### Provided material
- - -

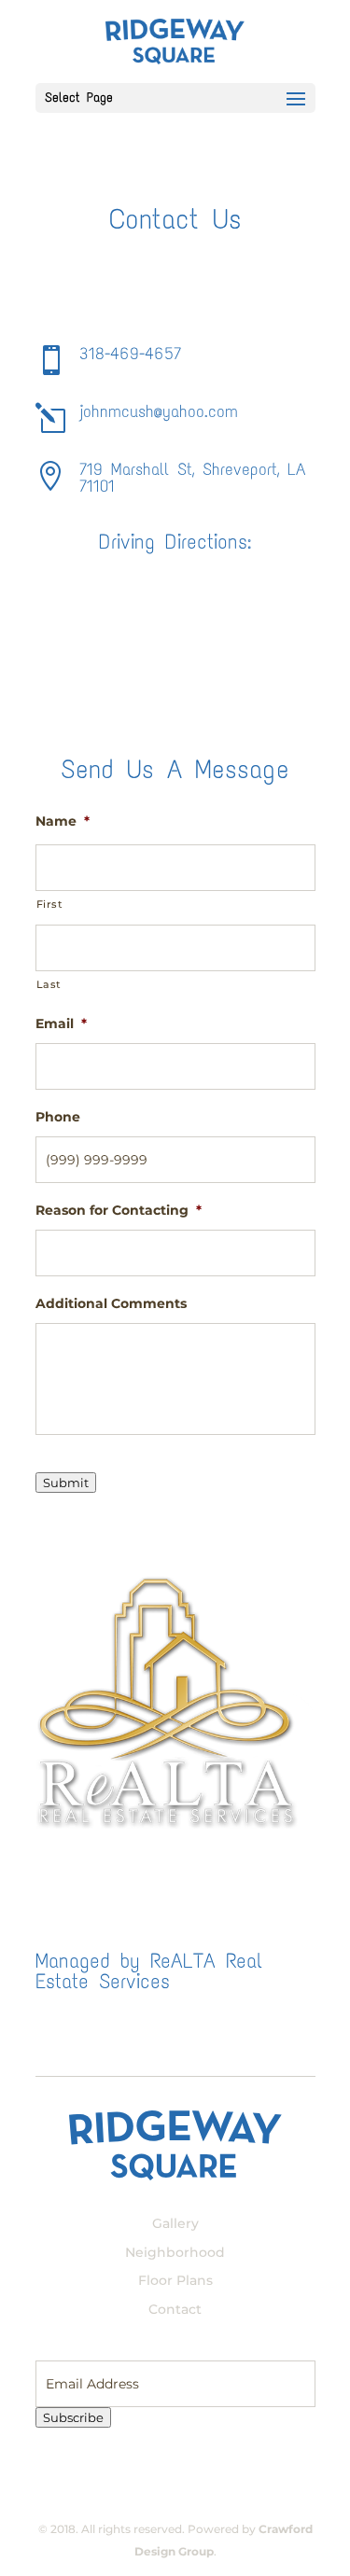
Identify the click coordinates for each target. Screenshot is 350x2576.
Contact (175, 2309)
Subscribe (73, 2417)
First (49, 904)
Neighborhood (175, 2252)
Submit (66, 1482)
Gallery (175, 2223)
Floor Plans (175, 2280)
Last (49, 984)
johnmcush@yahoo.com (158, 411)
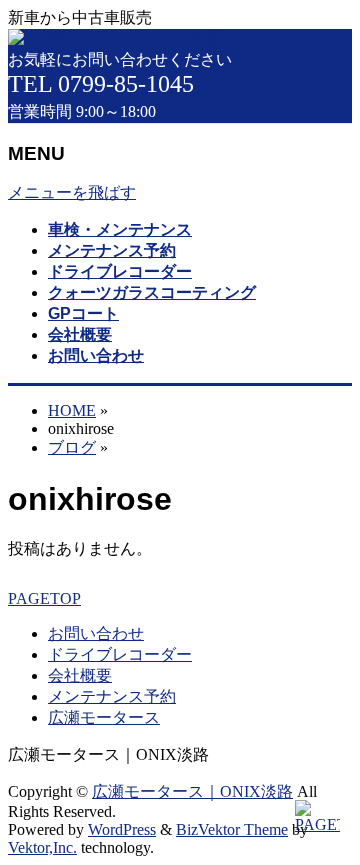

- - -

### Required action
Beginning with the line containing "First (49, 904)" and ending with the last line of the data, output those lines exactly and nothing more. Omit every picture.

### Response to this exercise
First (49, 904)
Neighborhood (175, 2252)
Submit (66, 1482)
Gallery (175, 2223)
Floor Plans (175, 2280)
Last (49, 984)
johnmcush@yahoo.com (158, 411)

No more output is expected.